Leonard Mlodinow (born November 26 1954) is an American theoretical physicist and mathematician, screenwriter and author. In physics, he is known for his work on the large N expansion, a method of approximating the spectrum of atoms based on the consideration of an infinite-dimensional version of the problem, and for his work on the quantum theory of light inside dielectrics.

Contents

He has also written books for the general public, five of which have been New York Times best-sellers, including The Drunkard's Walk: How Randomness Rules Our Lives, which was chosen as a New York Times notable book, and short-listed for the Royal Society Science Book Prize; The Grand Design , co-authored with Stephen Hawking, which argues that invoking God is not necessary to explain the origins of the universe; War of the Worldviews , co-authored with Deepak Chopra; and Subliminal: How Your Unconscious Mind Rules Your Behavior, which won the 2013 PEN/E. O. Wilson Literary Science Writing Award. He also makes public lectures and media appearances on programs including Morning Joe and Through the Wormhole , and debated Deepak Chopra on ABC's Nightline .

Biography

Mlodinow was born in Chicago, Illinois, of parents who were both Holocaust survivors. His father, who spent more than a year in the Buchenwald concentration camp, had been a leader in the Jewish resistance in his hometown of Częstochowa, in Nazi Germany-occupied Poland. [1] As a child, Mlodinow was interested in both mathematics and chemistry, and while in high school was tutored in organic chemistry by a professor from the University of Illinois. As recounted in his book Feynman's Rainbow, his interest turned to physics during a semester he took off from college to spend on a kibbutz in Israel, during which he had little to do at night besides reading The Feynman Lectures on Physics , which was one of the few English books he found in the kibbutz library. [2]

Mlodinow completed his doctorate at the University of California, Berkeley. It was in that PhD dissertation that he developed a new type of perturbation theory for nonrelativistic quantum mechanics, based upon solving the problem in infinite dimensions, and then correcting for the fact that we live in three. The method has become the basis of the 1/d expansion used by theoretical chemists. [3] [4] [5] [6] [7] [8] He has also done pioneering [9] [10] and innovative [11] [12] [13] work in the quantum theory of nonlinear optics. [14] [15] [16] The central problem of quantum nonlinear optics is how to quantize a dielectric that, as well as the usual homogeneities and anisotropy, can also have nonlinearities and dispersion, and earlier attempts in this direction, while incorporating the known linear theory, had not fully reproduced the nonlinear equations. [11]

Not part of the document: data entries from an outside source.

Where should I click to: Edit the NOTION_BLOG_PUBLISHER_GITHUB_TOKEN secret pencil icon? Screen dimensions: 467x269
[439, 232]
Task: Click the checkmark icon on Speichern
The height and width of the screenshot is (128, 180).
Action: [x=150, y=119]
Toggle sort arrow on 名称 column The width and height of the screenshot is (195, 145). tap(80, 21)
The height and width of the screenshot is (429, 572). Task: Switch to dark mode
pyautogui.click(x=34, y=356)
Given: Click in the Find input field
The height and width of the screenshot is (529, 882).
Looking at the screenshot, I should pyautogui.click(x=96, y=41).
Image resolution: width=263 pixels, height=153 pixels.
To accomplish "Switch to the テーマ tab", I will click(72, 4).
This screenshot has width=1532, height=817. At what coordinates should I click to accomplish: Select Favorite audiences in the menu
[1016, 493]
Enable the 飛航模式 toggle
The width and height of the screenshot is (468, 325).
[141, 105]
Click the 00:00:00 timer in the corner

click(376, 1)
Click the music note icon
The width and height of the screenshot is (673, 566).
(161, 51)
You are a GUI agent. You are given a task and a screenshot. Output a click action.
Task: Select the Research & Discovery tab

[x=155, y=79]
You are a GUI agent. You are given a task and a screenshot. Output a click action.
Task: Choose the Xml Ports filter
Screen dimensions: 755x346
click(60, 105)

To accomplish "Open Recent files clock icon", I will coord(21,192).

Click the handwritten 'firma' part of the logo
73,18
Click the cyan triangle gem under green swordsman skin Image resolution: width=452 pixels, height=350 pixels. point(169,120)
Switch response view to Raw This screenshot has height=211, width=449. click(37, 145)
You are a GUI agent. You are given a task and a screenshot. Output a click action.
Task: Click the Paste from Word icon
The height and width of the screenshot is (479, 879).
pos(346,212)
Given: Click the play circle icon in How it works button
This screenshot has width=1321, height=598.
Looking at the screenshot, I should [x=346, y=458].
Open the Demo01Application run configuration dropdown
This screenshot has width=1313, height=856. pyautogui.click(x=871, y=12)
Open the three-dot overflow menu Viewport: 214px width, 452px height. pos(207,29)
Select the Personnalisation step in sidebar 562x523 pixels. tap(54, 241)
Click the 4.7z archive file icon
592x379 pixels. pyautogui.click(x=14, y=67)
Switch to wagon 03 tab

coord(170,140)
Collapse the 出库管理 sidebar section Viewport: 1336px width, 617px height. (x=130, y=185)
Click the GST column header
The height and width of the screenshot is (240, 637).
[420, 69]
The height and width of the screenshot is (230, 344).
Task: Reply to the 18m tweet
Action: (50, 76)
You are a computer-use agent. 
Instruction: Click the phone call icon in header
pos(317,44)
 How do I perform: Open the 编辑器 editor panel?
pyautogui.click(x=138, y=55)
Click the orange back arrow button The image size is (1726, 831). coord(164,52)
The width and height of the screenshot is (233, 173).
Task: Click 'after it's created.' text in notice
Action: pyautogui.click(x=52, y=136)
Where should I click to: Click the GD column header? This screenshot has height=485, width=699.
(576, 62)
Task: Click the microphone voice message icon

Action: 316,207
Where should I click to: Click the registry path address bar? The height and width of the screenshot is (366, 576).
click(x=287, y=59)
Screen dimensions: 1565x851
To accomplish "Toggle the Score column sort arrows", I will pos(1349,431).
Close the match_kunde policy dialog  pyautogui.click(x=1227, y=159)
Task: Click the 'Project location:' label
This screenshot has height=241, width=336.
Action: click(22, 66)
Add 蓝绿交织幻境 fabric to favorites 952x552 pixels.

In 1981, Mlodinow joined the faculty at Caltech. Later, he was named an Alexander von Humboldt Fellow and worked at the Max Planck Institute for Physics and Astrophysics in Munich, Germany. In 1986, Mlodinow left full-time academia to begin a writing career. In addition to his books, he wrote many episodes for a number of television series including Star Trek: The Next Generation and MacGyver , created computer games with director Steven Spielberg and actor Robin Williams, [17] and wrote the screenplay for the 2009 film Beyond the Horizon. [18] He also continued to conduct research in theoretical physics, and again joined the faculty of Caltech in 2005, leaving in 2013. His latest work in physics concerns the arrow of time, quantum decoherence, and the relation between discrete quantum random walks and the relativistic equations of quantum theory. [19] [20] [21]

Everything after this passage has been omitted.